In Roman Dacia, an estimated 50,000 troops were stationed at its height.

At the close of Trajan’s first campaign in Dacia in 102, he stationed one legion at Sarmizegetusa Regia. With the conclusion of Trajan’s conquest of Dacia, he stationed at least two legions in the new province – the Legio IV Flavia Felix positioned at Berzobis, and the Legio XIII Gemina stationed at Apulum. It has been conjectured that there was a third legion stationed in Dacia at the same time, the Legio I Adiutrix. However, there is no evidence to indicate when or where it was stationed. Debate continues over whether the legion was fully present, or whether it was only the vexillationes who were stationed in the province.

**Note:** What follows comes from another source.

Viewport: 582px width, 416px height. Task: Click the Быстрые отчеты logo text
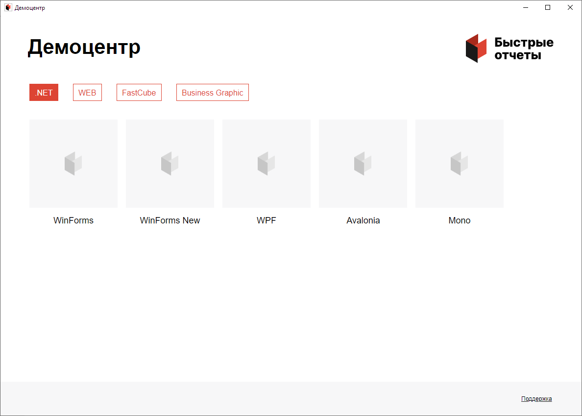point(523,49)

Hadrian, the subsequent emperor, shifted the fourth legion (Legio IV Flavia Felix) from Berzobis to Singidunum in Moesia Superior, suggesting that Hadrian believed the presence of one legion in Dacia would be sufficient to ensure the security of the province. The Marcomannic Wars that erupted north of the Danube forced Marcus Aurelius to reverse this policy, permanently transferring the Legio V Macedonica from Troesmis (modern Iglița in Romania) in Moesia Inferior to Potaissa in Dacia.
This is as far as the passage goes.